В глубине залива виднелся дом торгового агента. На берегу, в сотне ярдов, бил дымящийся гейзер. Слева, когда мы обогнули мысок, показалось здание миссии.
— Три сажени! — крикнул Вада, бросавший лот.
— Три сажени!.. — Два сажени! — последовало вскоре.
Чармиан круто повернула руль, Мартин застопорил машину. «Снарк» описал крутую дугу, и якорь грохнулся в воду, как подле борта и на борту была уже толпа чернокожих туземцев, — скалящих зубы обезьяноподобных созданий с лохматыми головами и мутными глазами, — украшенных английскими булавками и глиняными трубками в продырявленных ушах; на них не было ровно никакой одежды ни спереди, ни сзади.
Этой ночью, когда все уснули, я выскользнул на палубу, оглядел сияющую лагуну и возликовал, да, возликовал, ибо я своего добился, справился со своей задачей, привел мой корабль куда надо.
Глава XV. НА СОЛОМОНОВЫХ ОСТРОВАХ
— Почему бы вам не прокатиться с нами? — спросил нас капитан Дженсен в Пендефрине на острове Гуадалканале.
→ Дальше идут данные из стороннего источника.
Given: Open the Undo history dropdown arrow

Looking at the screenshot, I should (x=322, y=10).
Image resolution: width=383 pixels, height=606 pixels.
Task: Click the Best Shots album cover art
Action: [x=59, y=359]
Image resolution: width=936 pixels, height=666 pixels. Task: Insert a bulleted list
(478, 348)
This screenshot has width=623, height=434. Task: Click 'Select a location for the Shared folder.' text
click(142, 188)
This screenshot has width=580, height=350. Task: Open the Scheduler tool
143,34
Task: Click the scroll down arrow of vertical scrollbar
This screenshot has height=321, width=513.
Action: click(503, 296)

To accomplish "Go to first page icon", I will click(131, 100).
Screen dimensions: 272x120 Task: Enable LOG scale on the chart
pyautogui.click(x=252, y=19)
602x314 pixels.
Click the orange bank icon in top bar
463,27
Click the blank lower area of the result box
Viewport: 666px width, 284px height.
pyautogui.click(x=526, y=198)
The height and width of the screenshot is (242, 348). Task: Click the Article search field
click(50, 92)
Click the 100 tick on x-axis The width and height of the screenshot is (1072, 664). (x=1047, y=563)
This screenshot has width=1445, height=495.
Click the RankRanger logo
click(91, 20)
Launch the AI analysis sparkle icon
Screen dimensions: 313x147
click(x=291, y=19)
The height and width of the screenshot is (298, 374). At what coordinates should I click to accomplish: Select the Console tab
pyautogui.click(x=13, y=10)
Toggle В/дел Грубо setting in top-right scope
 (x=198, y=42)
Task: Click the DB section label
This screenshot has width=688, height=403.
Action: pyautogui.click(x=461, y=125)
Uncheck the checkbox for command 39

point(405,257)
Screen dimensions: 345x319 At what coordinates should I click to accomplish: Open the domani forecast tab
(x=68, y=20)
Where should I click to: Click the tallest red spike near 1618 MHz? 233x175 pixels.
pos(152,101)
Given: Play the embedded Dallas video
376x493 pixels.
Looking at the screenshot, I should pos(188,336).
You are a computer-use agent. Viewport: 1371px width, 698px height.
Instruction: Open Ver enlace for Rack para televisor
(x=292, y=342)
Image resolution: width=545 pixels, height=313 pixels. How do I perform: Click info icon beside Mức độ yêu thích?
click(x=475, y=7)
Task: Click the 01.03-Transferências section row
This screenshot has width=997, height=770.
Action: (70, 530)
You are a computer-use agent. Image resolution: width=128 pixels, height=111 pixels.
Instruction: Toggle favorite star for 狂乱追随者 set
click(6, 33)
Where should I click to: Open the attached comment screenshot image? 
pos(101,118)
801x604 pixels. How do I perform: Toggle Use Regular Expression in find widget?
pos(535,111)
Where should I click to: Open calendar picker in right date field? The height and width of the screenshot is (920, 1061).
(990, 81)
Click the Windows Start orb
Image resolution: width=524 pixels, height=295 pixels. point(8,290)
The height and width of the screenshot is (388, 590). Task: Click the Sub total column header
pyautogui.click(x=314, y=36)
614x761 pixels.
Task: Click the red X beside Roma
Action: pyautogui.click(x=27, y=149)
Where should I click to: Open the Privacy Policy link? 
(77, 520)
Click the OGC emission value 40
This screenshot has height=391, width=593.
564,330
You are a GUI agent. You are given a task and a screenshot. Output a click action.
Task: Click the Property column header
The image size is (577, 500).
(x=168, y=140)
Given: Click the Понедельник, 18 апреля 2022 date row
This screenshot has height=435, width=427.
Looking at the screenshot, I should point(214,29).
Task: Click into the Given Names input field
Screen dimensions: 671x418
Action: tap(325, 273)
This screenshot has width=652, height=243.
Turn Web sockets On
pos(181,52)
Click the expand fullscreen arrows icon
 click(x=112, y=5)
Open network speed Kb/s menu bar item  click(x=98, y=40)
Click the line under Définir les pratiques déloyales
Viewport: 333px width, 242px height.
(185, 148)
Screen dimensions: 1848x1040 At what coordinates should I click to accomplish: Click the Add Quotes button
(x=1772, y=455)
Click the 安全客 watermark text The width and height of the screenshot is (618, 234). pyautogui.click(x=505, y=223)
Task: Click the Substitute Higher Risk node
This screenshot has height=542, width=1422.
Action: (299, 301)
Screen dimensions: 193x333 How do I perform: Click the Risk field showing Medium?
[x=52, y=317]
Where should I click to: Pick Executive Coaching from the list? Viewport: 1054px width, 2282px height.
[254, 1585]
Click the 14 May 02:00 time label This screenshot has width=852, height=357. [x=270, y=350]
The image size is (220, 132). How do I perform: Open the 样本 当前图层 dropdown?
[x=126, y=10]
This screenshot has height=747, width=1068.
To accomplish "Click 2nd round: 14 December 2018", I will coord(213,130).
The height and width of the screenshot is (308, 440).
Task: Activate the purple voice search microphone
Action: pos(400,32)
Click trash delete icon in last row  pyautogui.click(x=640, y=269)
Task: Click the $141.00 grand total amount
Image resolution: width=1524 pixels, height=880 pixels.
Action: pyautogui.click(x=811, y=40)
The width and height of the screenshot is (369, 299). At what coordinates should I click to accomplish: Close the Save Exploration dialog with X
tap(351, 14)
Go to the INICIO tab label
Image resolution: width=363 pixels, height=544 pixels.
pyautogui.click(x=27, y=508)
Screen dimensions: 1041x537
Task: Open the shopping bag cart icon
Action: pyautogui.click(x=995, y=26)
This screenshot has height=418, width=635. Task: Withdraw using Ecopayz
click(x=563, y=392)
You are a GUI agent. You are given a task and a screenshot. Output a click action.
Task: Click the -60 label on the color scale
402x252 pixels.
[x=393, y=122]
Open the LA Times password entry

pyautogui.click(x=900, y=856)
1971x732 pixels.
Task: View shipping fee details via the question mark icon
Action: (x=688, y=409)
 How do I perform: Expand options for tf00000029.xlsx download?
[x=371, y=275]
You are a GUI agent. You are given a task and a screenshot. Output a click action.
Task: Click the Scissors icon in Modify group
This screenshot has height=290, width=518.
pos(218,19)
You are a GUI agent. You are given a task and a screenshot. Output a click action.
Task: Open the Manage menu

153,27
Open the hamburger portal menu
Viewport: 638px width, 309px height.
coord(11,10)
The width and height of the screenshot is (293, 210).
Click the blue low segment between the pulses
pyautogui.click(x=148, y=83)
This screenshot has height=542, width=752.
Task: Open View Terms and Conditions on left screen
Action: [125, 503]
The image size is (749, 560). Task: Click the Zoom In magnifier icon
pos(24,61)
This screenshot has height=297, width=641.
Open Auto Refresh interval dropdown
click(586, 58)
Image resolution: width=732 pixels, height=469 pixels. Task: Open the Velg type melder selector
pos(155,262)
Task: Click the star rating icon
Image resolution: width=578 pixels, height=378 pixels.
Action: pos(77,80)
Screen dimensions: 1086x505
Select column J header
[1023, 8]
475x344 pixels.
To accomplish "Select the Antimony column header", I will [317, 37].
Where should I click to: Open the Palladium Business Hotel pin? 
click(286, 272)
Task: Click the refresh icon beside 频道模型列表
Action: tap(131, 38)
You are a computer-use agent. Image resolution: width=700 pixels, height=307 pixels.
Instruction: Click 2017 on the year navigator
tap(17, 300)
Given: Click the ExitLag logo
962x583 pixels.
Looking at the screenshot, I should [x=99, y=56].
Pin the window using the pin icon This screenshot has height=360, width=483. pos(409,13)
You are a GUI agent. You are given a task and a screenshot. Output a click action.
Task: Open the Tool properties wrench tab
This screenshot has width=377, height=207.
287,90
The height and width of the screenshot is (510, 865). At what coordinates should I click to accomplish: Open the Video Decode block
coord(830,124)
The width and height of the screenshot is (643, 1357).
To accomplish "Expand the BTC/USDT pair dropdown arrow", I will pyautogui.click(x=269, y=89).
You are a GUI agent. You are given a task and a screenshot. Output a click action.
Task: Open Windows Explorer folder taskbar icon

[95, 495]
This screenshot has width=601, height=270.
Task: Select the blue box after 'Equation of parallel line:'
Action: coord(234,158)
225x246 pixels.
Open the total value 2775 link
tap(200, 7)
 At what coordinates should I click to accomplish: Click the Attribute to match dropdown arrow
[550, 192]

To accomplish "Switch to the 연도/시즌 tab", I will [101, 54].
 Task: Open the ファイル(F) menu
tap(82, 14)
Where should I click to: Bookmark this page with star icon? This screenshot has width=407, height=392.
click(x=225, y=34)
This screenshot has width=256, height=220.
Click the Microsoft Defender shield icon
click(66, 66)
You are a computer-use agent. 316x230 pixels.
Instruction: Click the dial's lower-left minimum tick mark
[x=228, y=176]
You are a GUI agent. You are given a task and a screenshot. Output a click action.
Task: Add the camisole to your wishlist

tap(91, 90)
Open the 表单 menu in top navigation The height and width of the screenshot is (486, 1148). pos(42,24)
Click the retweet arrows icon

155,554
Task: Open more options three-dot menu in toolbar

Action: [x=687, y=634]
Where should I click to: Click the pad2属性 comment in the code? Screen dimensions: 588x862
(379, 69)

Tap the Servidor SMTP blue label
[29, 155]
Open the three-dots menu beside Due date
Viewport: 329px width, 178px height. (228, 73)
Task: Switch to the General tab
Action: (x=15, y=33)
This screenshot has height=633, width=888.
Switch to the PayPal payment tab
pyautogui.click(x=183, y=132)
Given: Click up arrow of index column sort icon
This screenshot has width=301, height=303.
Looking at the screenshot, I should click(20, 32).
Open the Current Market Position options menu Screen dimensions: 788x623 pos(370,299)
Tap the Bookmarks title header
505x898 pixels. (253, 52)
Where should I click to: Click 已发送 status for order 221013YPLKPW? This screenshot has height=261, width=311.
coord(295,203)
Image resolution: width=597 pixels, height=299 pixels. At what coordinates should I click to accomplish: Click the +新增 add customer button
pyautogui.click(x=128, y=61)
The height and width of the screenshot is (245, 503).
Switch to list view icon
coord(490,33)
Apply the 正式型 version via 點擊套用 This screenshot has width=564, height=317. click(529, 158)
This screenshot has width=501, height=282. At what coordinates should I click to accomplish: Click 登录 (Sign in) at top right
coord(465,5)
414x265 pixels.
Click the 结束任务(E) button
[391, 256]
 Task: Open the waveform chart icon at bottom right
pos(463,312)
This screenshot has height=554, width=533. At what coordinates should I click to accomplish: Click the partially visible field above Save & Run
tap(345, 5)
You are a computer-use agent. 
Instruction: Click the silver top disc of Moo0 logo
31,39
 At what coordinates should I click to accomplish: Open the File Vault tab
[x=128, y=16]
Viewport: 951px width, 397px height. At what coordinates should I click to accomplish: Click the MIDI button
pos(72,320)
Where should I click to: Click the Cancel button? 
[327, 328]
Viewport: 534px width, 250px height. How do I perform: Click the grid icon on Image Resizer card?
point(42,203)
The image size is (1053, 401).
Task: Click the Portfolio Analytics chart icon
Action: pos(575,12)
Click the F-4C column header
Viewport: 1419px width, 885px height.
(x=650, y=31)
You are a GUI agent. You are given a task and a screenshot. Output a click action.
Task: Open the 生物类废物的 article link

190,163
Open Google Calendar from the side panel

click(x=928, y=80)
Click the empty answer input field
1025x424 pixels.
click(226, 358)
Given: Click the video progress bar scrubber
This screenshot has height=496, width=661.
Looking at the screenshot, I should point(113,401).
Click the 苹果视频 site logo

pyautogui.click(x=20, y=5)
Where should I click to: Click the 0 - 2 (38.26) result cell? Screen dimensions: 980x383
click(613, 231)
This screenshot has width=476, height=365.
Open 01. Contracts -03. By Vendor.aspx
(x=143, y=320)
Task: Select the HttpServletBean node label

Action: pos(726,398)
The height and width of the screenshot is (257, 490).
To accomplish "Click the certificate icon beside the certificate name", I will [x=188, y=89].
Мы с Чармиан переглянулись и молча обдумывали вопрос в продолжение минуты. Потом мы кивнули утвердительно. Это была наша обычная манера решать вопросы, и надо сказать — самая лучшая манера для тех, кто, по своему темпераменту, неспособен проливать слезы над последней съеденной жестянкой консервированного молока. (В последнее время мы живем исключительно на консервах, и если сознание есть действительно продукт материи, — своего рода эманация, что ли, — то наше сознание за последнее время должно было приобрести привкус кладовой или упаковочной.)
— Захватите с собой револьверы и винтовки, — прибавил капитан Дженсен. — Может быть, у вас найдется также несколько лишних патронов…
Мы взяли винтовки, патроны и захватили с собой Ваду и Накату — повара и боя «Снарка». Вада и Наката были в некотором страхе. Конечно, и раньше они были безрассудными энтузиастами, но все же — Наката, по крайней мере, умел смотреть в глаза опасности. Соломоновы острова вообще не были к ним благосклонны. Прежде всего, оба заболели местными язвами. Впрочем, то же самое было со всеми нами (как раз в последнее время я содействую созреванию двух симпатичных нарывчиков раствором сулемы); но оба японца получили гораздо большую порцию их, чем полагалось бы по справедливости. А этот сорт нарывов чрезвычайно неприятен тем, что их может быть бесконечно много. Достаточно укуса москита, незначительного пореза, самой пустой царапинки, чтобы образовался нарыв, словно самый воздух Соломоновых островов пропитан каким-то ядом. Нарыв вскрывается, образуется язвочка, которая с поразительной быстротой разъедает кожу. Едва заметный нарывчик с булавочную головку становится на второй день язвой в маленькую монету, а через неделю ее уже не покроет серебряный доллар.
Еще больше страдали японцы от местной злокачественной лихорадки. Оба пережили уже несколько пароксизмов, а когда начали выздоравливать, то, еле двигаясь от слабости, садились у борта, в той части «Снарка», которая была ближе к их далекой Японии, и с тоской глядели в ту сторону.
Но теперь, очевидно, наступало самое худшее, так как мы брали их с собой на дикий остров Малаиту. Вада, который особенно трусил, был уверен, что никогда не увидит Японии, и выцветшими, мертвыми глазами следил за тем, как переносили винтовки и другие припасы на борт «Миноты». Он уже слышал о «Миноте» и ее рейсах на Малаиту. Он знал, что она была задержана дикарями шесть месяцев назад, что капитан ее был изрублен в куски томогавками, и что по законам справедливости этого милого острова белые были должны дикарям еще две головы. Он знал также, что один малаитский мальчик, работавший на пендефринских плантациях, умер недавно от дизентерии, и долг белых увеличился, таким образом, на одну голову. Кроме того, перенося наш багаж в капитанскую каюту, он заметил, конечно, на ее двери следы топоров. А у кухонной плиты не было трубы — это он тоже заметил, — труба была унесена в числе прочей добычи.